Data for processing.
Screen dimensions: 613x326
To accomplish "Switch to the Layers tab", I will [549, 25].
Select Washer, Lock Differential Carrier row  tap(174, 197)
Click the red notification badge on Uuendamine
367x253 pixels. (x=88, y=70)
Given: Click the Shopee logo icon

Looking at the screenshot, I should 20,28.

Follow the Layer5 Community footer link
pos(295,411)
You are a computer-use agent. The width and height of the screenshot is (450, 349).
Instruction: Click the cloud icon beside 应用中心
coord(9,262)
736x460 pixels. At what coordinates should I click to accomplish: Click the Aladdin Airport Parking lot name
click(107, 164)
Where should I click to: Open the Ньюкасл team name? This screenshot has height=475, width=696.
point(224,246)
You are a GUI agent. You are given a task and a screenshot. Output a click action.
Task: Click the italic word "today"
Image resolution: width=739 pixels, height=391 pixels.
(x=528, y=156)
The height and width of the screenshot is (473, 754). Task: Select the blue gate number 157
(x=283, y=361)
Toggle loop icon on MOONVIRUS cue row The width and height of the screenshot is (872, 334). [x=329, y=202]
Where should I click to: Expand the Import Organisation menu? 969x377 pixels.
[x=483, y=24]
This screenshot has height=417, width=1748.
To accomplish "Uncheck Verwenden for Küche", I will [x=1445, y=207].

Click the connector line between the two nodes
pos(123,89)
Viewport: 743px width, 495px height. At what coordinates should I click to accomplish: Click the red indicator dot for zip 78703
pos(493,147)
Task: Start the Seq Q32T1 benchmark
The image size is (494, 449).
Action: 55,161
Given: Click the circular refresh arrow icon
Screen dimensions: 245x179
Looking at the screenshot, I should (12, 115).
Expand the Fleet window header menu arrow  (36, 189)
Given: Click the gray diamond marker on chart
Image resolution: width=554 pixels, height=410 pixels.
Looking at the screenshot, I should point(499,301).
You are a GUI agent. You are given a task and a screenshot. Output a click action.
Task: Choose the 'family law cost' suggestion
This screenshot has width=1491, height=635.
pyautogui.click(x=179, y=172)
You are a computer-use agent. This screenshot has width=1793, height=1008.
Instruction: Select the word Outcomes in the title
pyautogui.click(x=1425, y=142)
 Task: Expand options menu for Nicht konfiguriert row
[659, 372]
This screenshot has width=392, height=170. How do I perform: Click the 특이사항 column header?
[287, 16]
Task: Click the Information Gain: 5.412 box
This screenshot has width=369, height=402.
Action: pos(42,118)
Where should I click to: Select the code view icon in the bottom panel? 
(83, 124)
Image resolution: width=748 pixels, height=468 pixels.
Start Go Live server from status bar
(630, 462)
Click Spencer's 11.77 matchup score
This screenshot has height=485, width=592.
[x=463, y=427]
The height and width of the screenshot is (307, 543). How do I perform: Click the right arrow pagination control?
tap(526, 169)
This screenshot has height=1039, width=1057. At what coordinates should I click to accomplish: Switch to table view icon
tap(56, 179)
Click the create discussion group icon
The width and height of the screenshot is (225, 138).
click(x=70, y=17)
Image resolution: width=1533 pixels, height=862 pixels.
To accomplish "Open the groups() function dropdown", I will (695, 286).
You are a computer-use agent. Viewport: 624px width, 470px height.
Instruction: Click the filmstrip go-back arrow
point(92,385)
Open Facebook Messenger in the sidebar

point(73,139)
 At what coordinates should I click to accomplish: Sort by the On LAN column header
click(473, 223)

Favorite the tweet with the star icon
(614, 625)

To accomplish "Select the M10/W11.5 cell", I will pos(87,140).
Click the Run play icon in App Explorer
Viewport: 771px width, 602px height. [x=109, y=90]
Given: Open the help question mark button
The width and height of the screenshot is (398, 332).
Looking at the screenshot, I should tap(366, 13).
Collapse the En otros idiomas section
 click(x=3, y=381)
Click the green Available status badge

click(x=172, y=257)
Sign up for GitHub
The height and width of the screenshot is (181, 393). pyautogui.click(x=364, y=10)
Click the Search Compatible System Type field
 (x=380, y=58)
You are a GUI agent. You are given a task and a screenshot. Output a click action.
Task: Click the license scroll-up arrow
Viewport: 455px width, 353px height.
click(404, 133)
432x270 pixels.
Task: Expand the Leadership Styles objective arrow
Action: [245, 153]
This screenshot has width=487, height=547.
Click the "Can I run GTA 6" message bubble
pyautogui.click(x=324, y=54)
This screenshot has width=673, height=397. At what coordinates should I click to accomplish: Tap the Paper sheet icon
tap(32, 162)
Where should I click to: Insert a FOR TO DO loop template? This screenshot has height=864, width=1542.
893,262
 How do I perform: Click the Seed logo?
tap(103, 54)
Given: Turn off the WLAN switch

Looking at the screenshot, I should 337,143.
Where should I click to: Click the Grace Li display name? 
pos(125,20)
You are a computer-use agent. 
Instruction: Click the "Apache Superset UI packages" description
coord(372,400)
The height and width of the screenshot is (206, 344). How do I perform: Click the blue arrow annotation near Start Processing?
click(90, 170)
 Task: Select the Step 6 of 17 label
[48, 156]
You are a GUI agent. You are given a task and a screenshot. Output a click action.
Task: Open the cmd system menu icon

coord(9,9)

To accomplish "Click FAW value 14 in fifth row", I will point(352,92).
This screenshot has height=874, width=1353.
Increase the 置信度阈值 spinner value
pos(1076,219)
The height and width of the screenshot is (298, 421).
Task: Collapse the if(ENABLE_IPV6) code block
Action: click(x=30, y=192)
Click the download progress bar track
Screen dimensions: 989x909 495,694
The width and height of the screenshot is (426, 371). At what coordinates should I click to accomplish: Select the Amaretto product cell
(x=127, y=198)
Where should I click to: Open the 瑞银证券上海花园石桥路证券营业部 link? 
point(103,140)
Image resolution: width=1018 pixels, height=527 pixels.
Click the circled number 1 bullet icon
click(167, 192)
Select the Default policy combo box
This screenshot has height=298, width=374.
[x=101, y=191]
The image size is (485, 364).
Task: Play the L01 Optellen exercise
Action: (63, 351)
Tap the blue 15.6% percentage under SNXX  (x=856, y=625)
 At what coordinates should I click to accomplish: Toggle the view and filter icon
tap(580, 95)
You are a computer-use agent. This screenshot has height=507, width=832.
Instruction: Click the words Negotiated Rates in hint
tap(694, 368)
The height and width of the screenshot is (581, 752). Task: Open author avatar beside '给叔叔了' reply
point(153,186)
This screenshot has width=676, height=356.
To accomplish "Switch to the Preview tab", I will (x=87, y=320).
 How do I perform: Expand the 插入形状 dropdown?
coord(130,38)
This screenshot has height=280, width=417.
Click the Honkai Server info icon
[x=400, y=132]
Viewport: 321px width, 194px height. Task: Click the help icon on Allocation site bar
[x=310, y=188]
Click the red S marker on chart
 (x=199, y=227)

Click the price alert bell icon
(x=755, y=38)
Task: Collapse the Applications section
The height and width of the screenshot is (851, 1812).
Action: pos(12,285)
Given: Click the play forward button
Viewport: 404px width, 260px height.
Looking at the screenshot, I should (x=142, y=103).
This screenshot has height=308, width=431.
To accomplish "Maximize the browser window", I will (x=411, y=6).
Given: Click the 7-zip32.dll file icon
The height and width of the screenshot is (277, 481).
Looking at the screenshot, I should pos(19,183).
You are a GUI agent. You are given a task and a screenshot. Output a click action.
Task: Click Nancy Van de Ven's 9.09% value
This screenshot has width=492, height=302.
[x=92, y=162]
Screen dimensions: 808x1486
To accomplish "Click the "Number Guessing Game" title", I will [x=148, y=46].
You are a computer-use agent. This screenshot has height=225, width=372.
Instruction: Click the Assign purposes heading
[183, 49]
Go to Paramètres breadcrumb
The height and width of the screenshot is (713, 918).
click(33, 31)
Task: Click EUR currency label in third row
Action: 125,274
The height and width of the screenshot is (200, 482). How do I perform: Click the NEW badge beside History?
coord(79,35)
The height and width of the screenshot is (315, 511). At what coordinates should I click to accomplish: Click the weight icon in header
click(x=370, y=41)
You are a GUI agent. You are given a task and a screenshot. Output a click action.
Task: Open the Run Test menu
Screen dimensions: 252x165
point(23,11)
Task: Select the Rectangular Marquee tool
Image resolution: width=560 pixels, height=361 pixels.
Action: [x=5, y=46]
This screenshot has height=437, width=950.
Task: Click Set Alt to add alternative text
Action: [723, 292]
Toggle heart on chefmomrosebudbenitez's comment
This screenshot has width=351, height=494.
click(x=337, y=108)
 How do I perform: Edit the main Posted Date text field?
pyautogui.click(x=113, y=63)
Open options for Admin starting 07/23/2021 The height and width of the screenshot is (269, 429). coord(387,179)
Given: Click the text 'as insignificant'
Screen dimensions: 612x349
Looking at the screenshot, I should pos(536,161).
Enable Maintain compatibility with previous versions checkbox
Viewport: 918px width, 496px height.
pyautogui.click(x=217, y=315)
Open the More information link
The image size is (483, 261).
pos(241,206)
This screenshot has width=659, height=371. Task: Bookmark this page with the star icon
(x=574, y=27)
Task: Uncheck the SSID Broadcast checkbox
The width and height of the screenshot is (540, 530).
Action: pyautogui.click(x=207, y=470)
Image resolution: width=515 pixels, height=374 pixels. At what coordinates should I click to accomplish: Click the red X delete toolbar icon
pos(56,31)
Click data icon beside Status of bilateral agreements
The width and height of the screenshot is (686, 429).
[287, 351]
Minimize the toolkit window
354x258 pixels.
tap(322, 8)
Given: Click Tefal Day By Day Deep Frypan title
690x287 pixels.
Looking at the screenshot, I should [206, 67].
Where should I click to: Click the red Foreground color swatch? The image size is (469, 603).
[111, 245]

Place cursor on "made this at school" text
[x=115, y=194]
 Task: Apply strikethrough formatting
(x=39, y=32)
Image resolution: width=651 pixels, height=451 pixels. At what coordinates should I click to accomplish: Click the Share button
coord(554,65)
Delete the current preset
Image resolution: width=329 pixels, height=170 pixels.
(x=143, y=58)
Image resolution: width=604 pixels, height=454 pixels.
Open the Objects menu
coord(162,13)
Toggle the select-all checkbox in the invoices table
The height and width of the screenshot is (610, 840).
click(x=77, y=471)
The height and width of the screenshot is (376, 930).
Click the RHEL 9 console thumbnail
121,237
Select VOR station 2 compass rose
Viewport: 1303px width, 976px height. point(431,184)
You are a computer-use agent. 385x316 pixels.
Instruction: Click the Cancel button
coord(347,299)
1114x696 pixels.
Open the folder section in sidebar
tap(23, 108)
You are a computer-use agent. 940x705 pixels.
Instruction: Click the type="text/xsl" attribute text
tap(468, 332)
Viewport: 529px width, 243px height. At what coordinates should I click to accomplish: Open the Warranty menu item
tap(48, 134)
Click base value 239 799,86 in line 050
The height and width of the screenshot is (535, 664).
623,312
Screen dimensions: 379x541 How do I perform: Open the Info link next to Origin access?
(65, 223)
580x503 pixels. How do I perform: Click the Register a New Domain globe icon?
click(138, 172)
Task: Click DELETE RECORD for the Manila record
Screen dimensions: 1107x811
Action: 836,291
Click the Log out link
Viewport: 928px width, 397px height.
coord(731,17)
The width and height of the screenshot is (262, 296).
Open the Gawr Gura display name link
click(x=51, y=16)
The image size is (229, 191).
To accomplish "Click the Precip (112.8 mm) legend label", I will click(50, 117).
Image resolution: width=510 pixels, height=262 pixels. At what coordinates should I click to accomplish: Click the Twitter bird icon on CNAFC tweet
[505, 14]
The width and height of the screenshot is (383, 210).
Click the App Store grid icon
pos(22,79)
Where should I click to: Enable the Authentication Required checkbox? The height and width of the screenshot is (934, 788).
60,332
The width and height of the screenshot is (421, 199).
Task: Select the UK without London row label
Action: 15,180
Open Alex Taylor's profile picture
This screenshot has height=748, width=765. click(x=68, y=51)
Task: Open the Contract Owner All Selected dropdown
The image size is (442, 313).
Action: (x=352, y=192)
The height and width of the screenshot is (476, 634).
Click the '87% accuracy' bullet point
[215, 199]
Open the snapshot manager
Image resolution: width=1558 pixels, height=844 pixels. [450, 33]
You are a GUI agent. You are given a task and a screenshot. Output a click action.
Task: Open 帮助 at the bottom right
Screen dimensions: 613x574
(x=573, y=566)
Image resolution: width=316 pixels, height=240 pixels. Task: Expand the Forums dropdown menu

Exercise brief. Wherever the word "will" appears in the records above, copy that line.

Solution to the exercise.
To accomplish "Switch to the Layers tab", I will [549, 25].
To accomplish "Uncheck Verwenden for Küche", I will [x=1445, y=207].
To accomplish "Open the groups() function dropdown", I will (695, 286).
To accomplish "Select the M10/W11.5 cell", I will pos(87,140).
To accomplish "Click FAW value 14 in fifth row", I will point(352,92).
To accomplish "Switch to the Preview tab", I will (x=87, y=320).
To accomplish "Maximize the browser window", I will (x=411, y=6).
To accomplish "Click the "Number Guessing Game" title", I will [x=148, y=46].
To accomplish "Click the Precip (112.8 mm) legend label", I will click(50, 117).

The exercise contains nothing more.